### Source material
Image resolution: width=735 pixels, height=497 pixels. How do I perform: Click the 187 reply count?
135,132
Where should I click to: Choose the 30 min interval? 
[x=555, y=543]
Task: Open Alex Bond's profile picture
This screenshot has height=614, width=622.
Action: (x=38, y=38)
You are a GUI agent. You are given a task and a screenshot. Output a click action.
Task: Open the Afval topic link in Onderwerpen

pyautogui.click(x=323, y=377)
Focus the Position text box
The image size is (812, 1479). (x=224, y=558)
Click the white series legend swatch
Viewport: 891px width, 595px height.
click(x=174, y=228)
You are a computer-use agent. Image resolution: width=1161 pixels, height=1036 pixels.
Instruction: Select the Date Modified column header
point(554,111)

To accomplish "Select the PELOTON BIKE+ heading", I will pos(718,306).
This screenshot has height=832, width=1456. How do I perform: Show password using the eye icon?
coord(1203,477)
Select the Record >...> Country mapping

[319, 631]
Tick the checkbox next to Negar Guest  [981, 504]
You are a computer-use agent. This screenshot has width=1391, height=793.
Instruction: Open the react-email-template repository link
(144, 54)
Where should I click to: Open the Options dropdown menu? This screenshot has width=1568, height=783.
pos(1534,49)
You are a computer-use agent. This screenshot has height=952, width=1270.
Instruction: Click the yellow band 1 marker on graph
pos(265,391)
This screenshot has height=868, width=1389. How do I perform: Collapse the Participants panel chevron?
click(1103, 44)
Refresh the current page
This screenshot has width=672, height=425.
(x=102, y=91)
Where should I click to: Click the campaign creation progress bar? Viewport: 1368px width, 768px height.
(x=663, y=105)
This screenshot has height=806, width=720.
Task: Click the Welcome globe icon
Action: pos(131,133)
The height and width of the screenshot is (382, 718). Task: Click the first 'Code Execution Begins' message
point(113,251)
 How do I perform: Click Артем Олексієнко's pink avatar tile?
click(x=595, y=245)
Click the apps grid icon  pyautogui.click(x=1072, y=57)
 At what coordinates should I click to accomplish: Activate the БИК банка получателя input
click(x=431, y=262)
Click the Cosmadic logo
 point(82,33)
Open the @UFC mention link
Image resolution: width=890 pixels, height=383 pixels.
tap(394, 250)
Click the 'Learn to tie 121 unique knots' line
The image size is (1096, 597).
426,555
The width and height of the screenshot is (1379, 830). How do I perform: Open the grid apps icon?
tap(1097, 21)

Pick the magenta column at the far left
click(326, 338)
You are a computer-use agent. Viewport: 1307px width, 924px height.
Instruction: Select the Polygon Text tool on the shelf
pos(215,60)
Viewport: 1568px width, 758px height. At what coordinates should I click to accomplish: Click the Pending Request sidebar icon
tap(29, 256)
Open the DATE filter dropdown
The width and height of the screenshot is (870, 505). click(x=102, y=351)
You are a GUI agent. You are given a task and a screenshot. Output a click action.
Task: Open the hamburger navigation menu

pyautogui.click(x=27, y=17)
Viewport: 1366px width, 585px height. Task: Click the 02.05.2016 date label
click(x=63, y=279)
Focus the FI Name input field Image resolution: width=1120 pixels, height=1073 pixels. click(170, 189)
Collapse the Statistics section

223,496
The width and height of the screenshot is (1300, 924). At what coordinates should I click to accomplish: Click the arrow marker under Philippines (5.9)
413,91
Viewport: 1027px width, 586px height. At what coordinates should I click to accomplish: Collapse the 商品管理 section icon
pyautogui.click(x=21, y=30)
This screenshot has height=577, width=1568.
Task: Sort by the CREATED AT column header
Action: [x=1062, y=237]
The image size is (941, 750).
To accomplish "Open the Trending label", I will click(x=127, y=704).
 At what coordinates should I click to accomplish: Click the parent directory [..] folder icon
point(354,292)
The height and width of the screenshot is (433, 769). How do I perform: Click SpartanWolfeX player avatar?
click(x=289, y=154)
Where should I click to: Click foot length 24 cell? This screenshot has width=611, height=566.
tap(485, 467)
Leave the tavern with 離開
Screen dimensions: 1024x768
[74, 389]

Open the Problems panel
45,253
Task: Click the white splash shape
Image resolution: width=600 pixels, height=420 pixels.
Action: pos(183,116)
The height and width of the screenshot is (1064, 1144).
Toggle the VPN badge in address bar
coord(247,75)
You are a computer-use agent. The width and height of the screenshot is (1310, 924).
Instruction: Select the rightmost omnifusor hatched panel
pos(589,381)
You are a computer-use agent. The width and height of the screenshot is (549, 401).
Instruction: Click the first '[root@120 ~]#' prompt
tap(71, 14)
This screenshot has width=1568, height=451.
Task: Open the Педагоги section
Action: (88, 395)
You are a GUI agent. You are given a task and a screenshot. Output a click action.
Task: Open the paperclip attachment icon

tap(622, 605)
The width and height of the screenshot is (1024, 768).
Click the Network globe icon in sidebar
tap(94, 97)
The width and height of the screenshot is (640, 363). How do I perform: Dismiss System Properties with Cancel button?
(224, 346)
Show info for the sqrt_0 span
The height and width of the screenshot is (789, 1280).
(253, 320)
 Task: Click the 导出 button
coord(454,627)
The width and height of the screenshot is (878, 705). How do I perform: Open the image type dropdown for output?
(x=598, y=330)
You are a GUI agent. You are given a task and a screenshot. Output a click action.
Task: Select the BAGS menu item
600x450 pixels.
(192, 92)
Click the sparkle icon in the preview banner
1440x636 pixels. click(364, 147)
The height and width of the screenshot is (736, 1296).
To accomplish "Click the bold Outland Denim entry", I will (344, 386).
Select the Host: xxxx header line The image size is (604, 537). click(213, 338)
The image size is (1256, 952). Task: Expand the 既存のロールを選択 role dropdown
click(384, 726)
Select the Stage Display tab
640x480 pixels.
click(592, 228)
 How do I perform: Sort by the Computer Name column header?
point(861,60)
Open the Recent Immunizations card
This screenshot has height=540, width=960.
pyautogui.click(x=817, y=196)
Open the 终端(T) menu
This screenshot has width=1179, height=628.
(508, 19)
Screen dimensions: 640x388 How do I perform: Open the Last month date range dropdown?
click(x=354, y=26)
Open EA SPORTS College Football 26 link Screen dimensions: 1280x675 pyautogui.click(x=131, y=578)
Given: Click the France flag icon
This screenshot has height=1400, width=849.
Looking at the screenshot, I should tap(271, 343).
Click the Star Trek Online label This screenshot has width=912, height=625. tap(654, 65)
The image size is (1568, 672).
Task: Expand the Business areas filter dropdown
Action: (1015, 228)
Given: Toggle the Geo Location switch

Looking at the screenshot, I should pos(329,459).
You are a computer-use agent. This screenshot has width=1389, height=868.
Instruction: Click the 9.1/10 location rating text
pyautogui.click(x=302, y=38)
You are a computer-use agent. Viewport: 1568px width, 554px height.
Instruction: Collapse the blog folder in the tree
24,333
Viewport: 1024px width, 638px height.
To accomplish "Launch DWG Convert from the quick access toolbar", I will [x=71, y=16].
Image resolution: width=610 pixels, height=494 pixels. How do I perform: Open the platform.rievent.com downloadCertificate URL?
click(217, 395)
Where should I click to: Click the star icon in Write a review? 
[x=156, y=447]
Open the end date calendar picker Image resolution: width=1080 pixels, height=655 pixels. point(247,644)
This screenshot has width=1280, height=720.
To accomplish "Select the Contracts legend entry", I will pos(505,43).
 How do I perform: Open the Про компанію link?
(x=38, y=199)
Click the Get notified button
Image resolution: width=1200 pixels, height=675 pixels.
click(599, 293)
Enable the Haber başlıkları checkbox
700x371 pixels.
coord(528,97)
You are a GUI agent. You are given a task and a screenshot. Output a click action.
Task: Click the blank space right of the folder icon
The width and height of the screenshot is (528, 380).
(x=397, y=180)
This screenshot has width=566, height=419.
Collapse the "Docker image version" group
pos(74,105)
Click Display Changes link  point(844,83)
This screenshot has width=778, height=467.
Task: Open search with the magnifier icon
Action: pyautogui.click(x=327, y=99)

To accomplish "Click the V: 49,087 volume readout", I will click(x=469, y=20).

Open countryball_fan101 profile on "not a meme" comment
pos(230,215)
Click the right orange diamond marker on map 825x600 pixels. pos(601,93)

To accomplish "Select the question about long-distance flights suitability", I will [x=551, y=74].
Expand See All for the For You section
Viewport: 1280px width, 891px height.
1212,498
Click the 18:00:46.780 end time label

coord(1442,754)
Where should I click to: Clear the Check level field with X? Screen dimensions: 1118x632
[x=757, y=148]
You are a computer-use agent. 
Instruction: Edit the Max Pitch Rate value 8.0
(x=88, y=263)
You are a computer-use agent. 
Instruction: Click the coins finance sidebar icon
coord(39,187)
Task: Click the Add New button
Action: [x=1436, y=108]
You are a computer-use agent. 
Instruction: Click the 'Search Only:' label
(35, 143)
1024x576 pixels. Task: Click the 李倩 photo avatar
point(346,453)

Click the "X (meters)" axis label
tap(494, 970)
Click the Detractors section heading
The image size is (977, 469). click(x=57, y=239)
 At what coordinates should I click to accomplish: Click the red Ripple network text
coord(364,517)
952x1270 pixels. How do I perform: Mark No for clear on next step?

### Work request
Start at the first line of the material. Reproduce every line exactly, ending with the line that holds "Click the apps".

### Written answer
Image resolution: width=735 pixels, height=497 pixels. How do I perform: Click the 187 reply count?
135,132
Where should I click to: Choose the 30 min interval? 
[x=555, y=543]
Task: Open Alex Bond's profile picture
This screenshot has height=614, width=622.
Action: (x=38, y=38)
You are a GUI agent. You are given a task and a screenshot. Output a click action.
Task: Open the Afval topic link in Onderwerpen

pyautogui.click(x=323, y=377)
Focus the Position text box
The image size is (812, 1479). (x=224, y=558)
Click the white series legend swatch
Viewport: 891px width, 595px height.
click(x=174, y=228)
You are a computer-use agent. Image resolution: width=1161 pixels, height=1036 pixels.
Instruction: Select the Date Modified column header
point(554,111)

To accomplish "Select the PELOTON BIKE+ heading", I will pos(718,306).
This screenshot has height=832, width=1456. How do I perform: Show password using the eye icon?
coord(1203,477)
Select the Record >...> Country mapping

[319, 631]
Tick the checkbox next to Negar Guest  [981, 504]
You are a computer-use agent. This screenshot has width=1391, height=793.
Instruction: Open the react-email-template repository link
(144, 54)
Where should I click to: Open the Options dropdown menu? This screenshot has width=1568, height=783.
pos(1534,49)
You are a computer-use agent. This screenshot has height=952, width=1270.
Instruction: Click the yellow band 1 marker on graph
pos(265,391)
This screenshot has height=868, width=1389. How do I perform: Collapse the Participants panel chevron?
click(1103, 44)
Refresh the current page
This screenshot has width=672, height=425.
(x=102, y=91)
Where should I click to: Click the campaign creation progress bar? Viewport: 1368px width, 768px height.
(x=663, y=105)
This screenshot has height=806, width=720.
Task: Click the Welcome globe icon
Action: pos(131,133)
The height and width of the screenshot is (382, 718). Task: Click the first 'Code Execution Begins' message
point(113,251)
 How do I perform: Click Артем Олексієнко's pink avatar tile?
click(x=595, y=245)
Click the apps grid icon  pyautogui.click(x=1072, y=57)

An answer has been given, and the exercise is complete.